My earlier post was created using a computing cluster. I do not know how many cores there are on the cluster except that there are a lot of them.
I tested my original 15 page PDF on my cluster:
With no "-j" setting, it processes 15 pages concurrently but hangs. With no "-j" settings and "--use-threads", all 15 pages are processed concurrently and successfully. With "-j X" settings, X pages are processed concurrently. It succeeds with X <= 5, otherwise, it hangs.
Using your 31 page PDF file on my cluster:
With no "-j" setting, it processes 31 pages concurrently but hangs. With no "-j" settings and "--use-threads", all 31 pages are processed concurrently and successfully. With "-j X" settings, X pages are processed concurrently. It succeeds with X <= 5, otherwise, it hangs.

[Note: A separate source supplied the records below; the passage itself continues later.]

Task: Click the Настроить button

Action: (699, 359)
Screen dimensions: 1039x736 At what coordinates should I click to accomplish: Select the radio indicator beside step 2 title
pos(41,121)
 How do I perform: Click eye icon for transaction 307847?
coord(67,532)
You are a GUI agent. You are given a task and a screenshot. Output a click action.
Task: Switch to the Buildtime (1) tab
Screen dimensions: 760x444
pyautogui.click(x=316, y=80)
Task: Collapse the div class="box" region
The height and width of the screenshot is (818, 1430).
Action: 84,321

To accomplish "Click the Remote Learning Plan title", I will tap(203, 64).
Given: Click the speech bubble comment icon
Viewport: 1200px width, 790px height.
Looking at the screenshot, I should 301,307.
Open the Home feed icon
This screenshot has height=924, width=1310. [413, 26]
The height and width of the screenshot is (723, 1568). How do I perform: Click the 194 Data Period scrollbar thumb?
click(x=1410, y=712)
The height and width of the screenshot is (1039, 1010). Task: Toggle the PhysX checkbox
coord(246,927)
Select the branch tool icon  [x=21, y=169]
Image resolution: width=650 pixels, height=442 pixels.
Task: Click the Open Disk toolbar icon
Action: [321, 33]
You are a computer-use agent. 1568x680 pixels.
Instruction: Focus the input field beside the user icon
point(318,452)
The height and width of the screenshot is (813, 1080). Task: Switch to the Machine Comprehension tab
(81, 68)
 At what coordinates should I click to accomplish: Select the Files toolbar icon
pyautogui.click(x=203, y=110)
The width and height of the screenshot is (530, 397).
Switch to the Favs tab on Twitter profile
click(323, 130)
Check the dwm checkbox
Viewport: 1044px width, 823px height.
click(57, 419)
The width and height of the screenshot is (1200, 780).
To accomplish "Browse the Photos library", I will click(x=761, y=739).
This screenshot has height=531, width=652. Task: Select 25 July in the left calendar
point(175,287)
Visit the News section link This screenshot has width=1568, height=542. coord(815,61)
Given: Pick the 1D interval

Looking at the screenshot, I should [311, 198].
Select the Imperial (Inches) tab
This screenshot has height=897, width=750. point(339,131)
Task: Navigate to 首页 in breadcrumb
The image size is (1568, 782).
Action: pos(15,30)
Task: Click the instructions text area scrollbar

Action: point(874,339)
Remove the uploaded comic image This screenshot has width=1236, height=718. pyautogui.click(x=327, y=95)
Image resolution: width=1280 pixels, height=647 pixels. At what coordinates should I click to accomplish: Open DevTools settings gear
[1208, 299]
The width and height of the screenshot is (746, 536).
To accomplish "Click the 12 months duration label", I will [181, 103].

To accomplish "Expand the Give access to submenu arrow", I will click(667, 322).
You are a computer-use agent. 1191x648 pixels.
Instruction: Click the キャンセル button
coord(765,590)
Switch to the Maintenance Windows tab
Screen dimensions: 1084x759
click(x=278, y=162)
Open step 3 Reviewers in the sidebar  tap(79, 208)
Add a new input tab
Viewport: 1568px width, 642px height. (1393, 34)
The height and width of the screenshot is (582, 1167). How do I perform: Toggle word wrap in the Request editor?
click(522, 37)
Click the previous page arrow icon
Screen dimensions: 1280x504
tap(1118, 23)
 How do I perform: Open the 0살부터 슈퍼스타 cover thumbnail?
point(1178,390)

The results are essentially identical using my file and your file.
With my cluster I am able to process more pages than you can concurrently but my maximum successful "-j" setting is lower than yours, at 5 instead of 8.
So I can confirm that throttling using the "-j" flag can avoid the hang. However, this is clearly not a fix to the problem.
First, v13.1 does fix at least some versions of this issue, since a failed child process (which can be simulated easily) would definitely hang ocrmypdf and that is fixed now. What users have reported since is probably something different but the behavior is the same to a user so we'll deal with it here.
@edhalter 's file seems to be a consistent reproducer of the issue post-13.1 which I very much needed.
The stack trace everyone is posting seems to be https://bugs.python.org/issue45274 for which there are partial fixes that are not available in many people's CPython's yet. That stack trace is also likely unrelated to the issue. Rather when the issue occurs, a side effect is that Ctrl+C cannot be processed normally and the Python issue 45274 also occurs. It's collateral damage that gives no clue as to what actually happening. Meaning also, a debugger cannot step in normally, since debuggers send SIGINT which is the same as pressing Ctrl+C. In short, this has been difficult to explore.
Tests:
Explored the possibility that that tls.pageno
- used to ensure page numbers are logged correctly in error messages - is involved since it involves thread local storage. Issue still occurs.
listener.join(timeout=5)
- Issue still occurs.
--no-progress-bar
- Issue still occurs. But seems less frequent.
-q
- Issue not reproducible in 10 attempts.
Bypass logger.handle(record)
(suppress all log messages send from child processes) - not reproducible
Replace log_listener with logging.handlers.QueueListener - Issue seems to occur almost 100%.
Remove with pool_lock
- still occurs
Ensure listener.stop called after executor.exit with try/finally - still occurs (probably keep this change, seems better)
put sentinel before executor.exit - causes BrokenPipeError from somewhere
Explicit shutdown before executor.exit - defers deadlock to end
Getting pretty deep into Python internals.....
Note -j12
aggravates the issues; seems related to a worker process ending up without any work to do.
Try TqdmConsole
lock around write, flush - deadlocks
Try with logging_redirect_tqdm(): result = run_pipeline(...)
and disable TqdmConsole
, letting tqdm API handle messaging - deadlocks
Try only attempt listener.join() if executor raises no exception - deadlocks
Try q.get(timeout=2)
- deadlocks
Try q.get(timeout=2)
and break on empty queue - deadlocks (empty queue condition occurs repeatedly)
I believe this is an instance of a very general multiprocessing issue in Python, that forking a process that has created threads can create a deadlock. OCRmyPDF now uses forkserver to avoid this situation entirely, and prefers threads by default, so the issue should be resolved.